The Journal of Psychological Nursing is a monthly, peer reviewed publication. That does not fit the description of a "low quality source." Furthermore, it speaks to CES (both direct current and alternating current devices) broadly, whereas the Cochrane review only references alternating current devices. Therefore, the Cochrane Review is only providing a partial assessment that is being broadly applied to the entire category of cranial electrotherapy stimulation. The information from the Journal of Psychological Nursing is novel because it discusses the major branch of CES devices that the Cochrane Review does not address. ColumbiaLion212 (talk) 19:23, 23 July 2015 (UTC)ColumbiaLion212[reply]

User:Doc James please provide an explanation.

User:Alexbrn please provide an explanation, as well. You made the same reversion edits.

This is the source [4]. It looks like an editorial maybe rather than a proper review article. I see no were described in the paper the methods they used to systematically look at the literature so likely they did not.
This source also does not mention direct or alternating current. And it is getting a little old. And the impact factor of the journal is really low at 0.873 [5] so yes I would say not a good source for all those reasons. Doc James (talk · contribs · email) 19:53, 23 July 2015 (UTC)[reply]

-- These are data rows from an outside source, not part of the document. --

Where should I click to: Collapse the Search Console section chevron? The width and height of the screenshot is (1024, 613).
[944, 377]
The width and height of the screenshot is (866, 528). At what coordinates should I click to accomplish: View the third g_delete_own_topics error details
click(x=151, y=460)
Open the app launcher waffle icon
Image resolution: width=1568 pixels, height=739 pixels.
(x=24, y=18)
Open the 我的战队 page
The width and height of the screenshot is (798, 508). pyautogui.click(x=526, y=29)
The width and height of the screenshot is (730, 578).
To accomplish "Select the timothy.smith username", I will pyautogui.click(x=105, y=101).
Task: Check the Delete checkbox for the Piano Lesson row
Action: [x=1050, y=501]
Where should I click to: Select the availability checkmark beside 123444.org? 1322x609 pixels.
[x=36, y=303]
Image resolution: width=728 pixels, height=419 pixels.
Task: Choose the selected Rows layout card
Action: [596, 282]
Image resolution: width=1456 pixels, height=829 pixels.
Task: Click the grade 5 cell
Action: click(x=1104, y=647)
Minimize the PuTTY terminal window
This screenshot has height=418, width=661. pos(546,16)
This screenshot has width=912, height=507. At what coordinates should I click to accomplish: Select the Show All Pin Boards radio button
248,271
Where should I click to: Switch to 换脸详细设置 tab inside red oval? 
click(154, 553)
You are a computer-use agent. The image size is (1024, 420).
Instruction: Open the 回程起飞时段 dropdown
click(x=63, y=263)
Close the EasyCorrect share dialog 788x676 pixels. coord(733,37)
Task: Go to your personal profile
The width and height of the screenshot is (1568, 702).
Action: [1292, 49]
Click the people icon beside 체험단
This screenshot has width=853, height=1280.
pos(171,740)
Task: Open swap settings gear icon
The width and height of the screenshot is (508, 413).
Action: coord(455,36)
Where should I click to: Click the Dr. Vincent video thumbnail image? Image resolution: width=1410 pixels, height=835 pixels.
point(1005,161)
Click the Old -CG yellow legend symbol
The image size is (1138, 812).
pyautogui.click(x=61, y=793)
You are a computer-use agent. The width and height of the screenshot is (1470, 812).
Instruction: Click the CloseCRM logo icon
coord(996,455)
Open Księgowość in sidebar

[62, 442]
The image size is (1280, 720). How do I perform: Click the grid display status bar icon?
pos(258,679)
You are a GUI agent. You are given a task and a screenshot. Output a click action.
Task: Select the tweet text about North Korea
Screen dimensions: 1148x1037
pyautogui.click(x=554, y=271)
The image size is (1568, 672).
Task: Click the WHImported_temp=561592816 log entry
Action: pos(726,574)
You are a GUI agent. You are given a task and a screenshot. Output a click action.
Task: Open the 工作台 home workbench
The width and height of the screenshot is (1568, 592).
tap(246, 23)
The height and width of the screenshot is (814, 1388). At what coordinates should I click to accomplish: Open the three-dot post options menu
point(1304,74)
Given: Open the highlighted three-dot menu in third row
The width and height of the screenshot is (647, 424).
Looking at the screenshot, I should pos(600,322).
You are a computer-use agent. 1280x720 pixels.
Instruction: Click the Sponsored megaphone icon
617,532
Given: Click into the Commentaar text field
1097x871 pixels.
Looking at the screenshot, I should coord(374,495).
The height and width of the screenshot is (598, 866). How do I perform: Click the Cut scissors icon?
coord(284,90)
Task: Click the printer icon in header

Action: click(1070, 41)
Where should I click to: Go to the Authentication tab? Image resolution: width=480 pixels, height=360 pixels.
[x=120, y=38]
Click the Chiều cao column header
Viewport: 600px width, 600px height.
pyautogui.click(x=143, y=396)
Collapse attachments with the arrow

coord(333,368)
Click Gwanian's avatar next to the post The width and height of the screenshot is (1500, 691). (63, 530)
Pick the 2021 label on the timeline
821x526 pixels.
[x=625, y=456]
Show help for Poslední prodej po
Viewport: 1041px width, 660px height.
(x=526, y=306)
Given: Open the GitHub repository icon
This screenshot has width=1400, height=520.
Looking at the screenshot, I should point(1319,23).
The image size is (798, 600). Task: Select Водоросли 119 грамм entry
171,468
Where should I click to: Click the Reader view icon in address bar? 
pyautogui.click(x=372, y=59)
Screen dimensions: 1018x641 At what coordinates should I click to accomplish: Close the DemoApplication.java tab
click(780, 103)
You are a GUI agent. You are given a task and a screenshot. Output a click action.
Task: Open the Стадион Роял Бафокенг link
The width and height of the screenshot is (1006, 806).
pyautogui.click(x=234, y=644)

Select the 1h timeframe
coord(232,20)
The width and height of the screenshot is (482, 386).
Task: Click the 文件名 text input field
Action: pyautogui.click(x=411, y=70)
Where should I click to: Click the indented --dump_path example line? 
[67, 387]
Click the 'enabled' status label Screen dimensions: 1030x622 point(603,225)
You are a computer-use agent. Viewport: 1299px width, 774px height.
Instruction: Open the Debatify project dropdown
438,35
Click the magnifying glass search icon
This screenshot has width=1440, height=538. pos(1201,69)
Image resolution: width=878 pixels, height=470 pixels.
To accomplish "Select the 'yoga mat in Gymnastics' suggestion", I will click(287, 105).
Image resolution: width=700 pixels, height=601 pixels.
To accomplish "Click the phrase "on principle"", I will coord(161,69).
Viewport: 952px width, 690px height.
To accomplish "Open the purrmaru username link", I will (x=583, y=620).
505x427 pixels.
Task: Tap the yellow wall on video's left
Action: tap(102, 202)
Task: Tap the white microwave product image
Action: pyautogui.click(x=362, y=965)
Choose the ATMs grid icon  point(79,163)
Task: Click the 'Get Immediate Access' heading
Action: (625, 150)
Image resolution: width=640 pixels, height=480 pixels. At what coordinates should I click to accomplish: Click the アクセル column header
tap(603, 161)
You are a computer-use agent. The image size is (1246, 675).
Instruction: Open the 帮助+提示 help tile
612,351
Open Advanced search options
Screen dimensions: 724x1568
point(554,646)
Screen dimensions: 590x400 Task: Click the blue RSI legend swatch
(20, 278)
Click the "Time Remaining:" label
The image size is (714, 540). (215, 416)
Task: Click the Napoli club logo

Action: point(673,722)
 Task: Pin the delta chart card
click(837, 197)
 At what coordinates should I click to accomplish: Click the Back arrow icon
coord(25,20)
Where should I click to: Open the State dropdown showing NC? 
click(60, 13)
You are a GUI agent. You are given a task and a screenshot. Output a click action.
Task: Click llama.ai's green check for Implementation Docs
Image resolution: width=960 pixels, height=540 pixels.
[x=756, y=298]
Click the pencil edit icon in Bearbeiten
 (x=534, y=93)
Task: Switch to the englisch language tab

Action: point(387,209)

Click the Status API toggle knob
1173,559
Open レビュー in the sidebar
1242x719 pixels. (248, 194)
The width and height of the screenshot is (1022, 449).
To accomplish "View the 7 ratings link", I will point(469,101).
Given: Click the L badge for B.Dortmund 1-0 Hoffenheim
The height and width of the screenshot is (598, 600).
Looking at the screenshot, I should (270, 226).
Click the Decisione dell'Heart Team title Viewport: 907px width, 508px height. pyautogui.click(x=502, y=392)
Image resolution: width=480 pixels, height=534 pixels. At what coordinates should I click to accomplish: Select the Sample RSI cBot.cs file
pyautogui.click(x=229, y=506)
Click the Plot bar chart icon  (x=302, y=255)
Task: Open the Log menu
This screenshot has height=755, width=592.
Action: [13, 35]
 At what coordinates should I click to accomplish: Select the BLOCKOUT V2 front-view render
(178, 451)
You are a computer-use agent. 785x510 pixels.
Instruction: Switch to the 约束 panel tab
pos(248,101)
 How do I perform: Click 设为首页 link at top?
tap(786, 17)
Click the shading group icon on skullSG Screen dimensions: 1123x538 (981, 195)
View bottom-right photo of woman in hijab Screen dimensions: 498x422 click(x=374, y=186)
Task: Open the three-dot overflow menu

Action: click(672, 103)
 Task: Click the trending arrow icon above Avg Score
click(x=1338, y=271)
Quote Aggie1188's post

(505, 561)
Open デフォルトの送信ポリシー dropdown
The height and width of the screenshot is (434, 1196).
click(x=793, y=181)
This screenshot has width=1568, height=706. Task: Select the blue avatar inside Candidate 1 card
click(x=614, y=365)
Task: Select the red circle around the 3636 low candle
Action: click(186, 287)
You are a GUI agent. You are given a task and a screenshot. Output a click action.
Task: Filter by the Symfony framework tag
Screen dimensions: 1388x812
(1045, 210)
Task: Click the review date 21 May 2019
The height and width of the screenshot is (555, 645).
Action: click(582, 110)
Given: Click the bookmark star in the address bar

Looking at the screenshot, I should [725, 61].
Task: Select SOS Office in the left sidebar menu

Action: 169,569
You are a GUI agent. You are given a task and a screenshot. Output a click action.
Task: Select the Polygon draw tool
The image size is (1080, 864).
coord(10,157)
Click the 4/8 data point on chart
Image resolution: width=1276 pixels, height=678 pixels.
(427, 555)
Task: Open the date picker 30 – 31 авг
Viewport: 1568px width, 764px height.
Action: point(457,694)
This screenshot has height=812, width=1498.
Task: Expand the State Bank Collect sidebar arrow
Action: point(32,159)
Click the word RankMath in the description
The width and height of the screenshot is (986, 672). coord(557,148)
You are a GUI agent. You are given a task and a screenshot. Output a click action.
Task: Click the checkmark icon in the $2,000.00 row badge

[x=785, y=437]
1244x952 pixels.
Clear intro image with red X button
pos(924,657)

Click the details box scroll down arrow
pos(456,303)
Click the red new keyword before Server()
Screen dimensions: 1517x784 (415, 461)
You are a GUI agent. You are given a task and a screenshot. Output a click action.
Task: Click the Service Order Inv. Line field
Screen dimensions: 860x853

The Journal of Psychosocial Nursing and Mental Health Services is a recognized journal indexed in MEDLINE/PubMed; CINAHL; SCOPUS; EMBase; EMCare; ProQuest; British Nursing Index; PsycINFO; Current Contents/Social & Behavioral Sciences; Science Citation Index; Social Sciences Citation Index; Journal Citation Reports, Science; and Journal Citation Reports, Social Sciences.

Coincidentally, the Cochrane review reference is also from pubmed, which recognizes the same journal that I am trying to reference. It seems arbitrary that you will establish such a double-standard.

Furthermore, you assert that the journal review, which was published THIS DECADE is "old." Does that, by your standards (and wikipedia standards) mean the 1995 meta-analysis is "old" as well? If so, it is not a proper reference to standard.

The source does not refer to alternating or direct current because the literature reviewed contained both alternating and direct current devices. That is why it spoke broadly on cranial electrotherapy stimulation, not just the alternating current aspect of it. The cochrane review speaks solely on alternating current devices, which makes it misleading to apply that knowledge broadly to all CES devices.

User:Doc James please provide an explanation. User:Alexbrn please provide an explanation, as well. I would like to know your reasoning since you have not replied yet.